- DATA PROVIDED -
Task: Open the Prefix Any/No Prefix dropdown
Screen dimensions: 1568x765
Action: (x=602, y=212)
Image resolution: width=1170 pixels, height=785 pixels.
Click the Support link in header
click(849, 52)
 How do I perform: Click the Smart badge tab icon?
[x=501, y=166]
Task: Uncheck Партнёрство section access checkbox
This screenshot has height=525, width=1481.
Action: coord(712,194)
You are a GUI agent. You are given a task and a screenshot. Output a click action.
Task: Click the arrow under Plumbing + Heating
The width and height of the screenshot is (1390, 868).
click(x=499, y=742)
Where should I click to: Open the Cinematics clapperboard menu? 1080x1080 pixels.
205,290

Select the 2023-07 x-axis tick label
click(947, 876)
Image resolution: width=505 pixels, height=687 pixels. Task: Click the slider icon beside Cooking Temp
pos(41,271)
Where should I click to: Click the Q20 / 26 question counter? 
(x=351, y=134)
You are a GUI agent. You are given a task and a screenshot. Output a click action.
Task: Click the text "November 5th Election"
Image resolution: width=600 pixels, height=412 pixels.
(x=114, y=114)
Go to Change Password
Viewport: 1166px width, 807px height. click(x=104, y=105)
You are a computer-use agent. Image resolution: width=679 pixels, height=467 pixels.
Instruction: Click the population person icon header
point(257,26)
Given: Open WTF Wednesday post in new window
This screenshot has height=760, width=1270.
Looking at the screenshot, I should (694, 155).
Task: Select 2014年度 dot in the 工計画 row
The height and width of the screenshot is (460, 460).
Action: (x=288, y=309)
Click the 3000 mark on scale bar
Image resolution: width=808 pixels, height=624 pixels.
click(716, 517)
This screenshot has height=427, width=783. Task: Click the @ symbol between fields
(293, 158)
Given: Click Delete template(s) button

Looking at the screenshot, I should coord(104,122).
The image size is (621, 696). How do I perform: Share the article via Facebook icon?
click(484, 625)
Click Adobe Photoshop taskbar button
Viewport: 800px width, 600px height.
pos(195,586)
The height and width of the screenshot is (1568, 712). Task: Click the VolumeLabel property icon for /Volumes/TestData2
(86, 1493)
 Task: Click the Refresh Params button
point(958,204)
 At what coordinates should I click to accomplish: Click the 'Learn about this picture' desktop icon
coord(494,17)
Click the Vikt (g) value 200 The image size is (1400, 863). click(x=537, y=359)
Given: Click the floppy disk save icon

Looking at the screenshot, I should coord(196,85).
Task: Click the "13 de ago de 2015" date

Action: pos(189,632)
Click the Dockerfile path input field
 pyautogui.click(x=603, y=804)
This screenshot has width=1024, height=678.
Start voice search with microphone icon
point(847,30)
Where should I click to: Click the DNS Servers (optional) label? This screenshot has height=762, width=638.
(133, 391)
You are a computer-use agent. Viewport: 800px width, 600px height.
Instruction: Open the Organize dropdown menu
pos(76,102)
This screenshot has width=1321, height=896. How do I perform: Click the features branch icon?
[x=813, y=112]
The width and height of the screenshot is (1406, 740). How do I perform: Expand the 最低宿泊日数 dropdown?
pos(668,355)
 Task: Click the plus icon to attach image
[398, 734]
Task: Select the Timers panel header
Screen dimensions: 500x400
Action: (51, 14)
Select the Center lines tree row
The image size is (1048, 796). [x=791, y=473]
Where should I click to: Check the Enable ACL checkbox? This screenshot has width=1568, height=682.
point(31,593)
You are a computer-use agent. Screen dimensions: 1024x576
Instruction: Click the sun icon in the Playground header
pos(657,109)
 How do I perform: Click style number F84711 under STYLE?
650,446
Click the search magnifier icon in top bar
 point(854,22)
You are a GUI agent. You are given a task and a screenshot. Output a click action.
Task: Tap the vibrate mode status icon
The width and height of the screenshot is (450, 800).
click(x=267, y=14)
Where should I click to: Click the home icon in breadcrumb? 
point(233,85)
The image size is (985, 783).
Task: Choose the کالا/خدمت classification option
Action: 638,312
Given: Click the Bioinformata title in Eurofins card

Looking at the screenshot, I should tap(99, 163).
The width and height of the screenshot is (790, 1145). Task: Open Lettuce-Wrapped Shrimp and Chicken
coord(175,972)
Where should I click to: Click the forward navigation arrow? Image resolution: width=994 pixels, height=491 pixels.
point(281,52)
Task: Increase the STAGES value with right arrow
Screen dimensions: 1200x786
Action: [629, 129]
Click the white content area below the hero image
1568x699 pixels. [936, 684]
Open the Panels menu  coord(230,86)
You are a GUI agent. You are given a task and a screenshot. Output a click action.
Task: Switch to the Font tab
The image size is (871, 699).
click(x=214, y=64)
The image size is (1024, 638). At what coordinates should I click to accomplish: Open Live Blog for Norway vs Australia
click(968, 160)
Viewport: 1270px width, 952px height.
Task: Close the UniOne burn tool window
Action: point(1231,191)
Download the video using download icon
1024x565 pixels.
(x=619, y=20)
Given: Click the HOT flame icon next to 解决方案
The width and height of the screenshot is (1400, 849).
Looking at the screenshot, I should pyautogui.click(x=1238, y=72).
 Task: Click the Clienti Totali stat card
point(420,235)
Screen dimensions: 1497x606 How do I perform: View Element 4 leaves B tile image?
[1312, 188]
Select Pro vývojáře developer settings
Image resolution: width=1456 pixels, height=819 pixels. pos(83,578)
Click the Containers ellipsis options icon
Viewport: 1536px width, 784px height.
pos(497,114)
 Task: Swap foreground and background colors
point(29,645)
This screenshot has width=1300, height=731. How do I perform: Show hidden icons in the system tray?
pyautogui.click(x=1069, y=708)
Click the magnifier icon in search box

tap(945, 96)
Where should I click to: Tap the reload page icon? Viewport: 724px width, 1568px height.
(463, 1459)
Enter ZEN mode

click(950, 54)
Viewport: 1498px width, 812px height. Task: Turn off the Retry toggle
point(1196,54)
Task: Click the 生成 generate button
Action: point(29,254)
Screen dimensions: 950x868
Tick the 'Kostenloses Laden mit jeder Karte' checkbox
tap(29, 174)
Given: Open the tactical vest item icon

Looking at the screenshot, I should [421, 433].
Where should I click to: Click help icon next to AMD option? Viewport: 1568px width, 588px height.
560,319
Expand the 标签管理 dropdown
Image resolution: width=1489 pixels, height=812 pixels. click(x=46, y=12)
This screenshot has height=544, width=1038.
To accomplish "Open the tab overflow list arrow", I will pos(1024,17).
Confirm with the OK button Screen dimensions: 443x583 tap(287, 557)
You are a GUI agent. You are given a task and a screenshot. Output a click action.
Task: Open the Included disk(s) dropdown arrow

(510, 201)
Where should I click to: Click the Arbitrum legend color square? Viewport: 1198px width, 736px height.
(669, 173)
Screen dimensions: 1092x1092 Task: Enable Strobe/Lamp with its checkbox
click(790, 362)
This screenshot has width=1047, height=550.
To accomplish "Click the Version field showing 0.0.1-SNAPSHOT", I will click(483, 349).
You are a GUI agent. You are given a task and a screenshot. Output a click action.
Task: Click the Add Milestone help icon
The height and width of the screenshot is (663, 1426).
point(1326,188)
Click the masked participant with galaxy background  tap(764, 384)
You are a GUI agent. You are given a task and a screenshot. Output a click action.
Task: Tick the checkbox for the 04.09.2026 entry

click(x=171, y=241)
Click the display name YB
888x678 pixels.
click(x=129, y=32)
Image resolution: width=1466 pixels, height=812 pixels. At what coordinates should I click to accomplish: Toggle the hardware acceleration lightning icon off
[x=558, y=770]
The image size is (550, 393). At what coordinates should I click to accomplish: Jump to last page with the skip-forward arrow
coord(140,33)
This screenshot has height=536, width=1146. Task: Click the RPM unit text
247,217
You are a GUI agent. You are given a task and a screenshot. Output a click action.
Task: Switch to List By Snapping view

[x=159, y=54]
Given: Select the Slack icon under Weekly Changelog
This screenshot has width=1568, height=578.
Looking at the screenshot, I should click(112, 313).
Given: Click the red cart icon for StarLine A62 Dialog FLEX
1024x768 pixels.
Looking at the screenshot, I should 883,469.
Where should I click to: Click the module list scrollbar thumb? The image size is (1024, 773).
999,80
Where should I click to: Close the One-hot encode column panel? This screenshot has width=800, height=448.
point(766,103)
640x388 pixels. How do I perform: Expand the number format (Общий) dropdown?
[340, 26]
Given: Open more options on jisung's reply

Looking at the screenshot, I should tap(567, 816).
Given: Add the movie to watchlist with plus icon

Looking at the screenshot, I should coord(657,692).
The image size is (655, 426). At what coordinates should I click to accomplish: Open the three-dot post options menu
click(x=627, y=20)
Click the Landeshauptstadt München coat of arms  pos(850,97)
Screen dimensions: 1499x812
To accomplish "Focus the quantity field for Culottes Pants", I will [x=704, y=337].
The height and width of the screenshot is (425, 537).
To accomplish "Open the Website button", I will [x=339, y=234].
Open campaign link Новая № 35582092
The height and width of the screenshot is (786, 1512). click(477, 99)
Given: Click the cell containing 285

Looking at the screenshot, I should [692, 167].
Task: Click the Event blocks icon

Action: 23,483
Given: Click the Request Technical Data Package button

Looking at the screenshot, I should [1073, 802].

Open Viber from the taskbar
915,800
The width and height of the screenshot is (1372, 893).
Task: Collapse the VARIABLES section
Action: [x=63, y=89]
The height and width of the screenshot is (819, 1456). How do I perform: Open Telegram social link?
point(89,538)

- YOUR INSTRUCTIONS -
Update the part of the listing that opens with its first line and closes with the line containing "Looking at the screenshot, I should (694, 155)." by replacing "Cooking Temp" with "Oven Temp". Reproduce only those lines, with everything else unchanged.

- TASK SOLUTION -
Task: Open the Prefix Any/No Prefix dropdown
Screen dimensions: 1568x765
Action: (x=602, y=212)
Image resolution: width=1170 pixels, height=785 pixels.
Click the Support link in header
click(849, 52)
 How do I perform: Click the Smart badge tab icon?
[x=501, y=166]
Task: Uncheck Партнёрство section access checkbox
This screenshot has height=525, width=1481.
Action: coord(712,194)
You are a GUI agent. You are given a task and a screenshot. Output a click action.
Task: Click the arrow under Plumbing + Heating
The width and height of the screenshot is (1390, 868).
click(x=499, y=742)
Where should I click to: Open the Cinematics clapperboard menu? 1080x1080 pixels.
205,290

Select the 2023-07 x-axis tick label
click(947, 876)
Image resolution: width=505 pixels, height=687 pixels. Task: Click the slider icon beside Oven Temp
pos(41,271)
Where should I click to: Click the Q20 / 26 question counter? 
(x=351, y=134)
You are a GUI agent. You are given a task and a screenshot. Output a click action.
Task: Click the text "November 5th Election"
Image resolution: width=600 pixels, height=412 pixels.
(x=114, y=114)
Go to Change Password
Viewport: 1166px width, 807px height. click(x=104, y=105)
You are a computer-use agent. Image resolution: width=679 pixels, height=467 pixels.
Instruction: Click the population person icon header
point(257,26)
Given: Open WTF Wednesday post in new window
This screenshot has height=760, width=1270.
Looking at the screenshot, I should (694, 155).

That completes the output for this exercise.